I woke up wearing no shirt sleeping next to a half-eaten grilled cheese.
Well did you call the grilled cheese yet? Or r u waiting the usual 3 days?
Some milfs here doing some blow
Dad?
Just hungoverly hit my funny bone with a hot straightener. Triple threat.
Miserable. My projectile vomit just woke me up from a 5.5 hour nap.
he convinced the breakfast vendor to melt twix bars on bacon for me at 4am. he slurred every word. i think i found my prince charming.
he walked out as i was licking snow off of his car...
Dude. The girls called me over to see what they had in their dorm. They snuck in a pigeon in a cardboard box.
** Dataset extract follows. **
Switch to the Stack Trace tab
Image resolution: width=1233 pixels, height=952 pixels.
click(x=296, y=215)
They named it Quincey. They swear they're sober.
Dude, it could be so much worse. That Dale kid lost a toe I think.
After he finished going down on me he came up from under the covers, threw his hands into the air and shouted "take that lesbians!" and finished with "and we have dicks!"
I suppose I should wish you a happy one year of bumping uglies
I want Walter White to make me a bologna sandwich while I'm chained to a support
i don't care if you are my best friend. does not give you the right to describe how well my sister gives blowjobs.
how about your cousin?
I woke up upside down with my head in your ottoman and like a foot of space between the ottoman and chair.. My legs were straight up in the air... Yes. Your mother found me.
dont ever go to laser tag drunk. you will be judged.
i just wanted have a romantic star gaze moment with him. untill he let out a massive fart.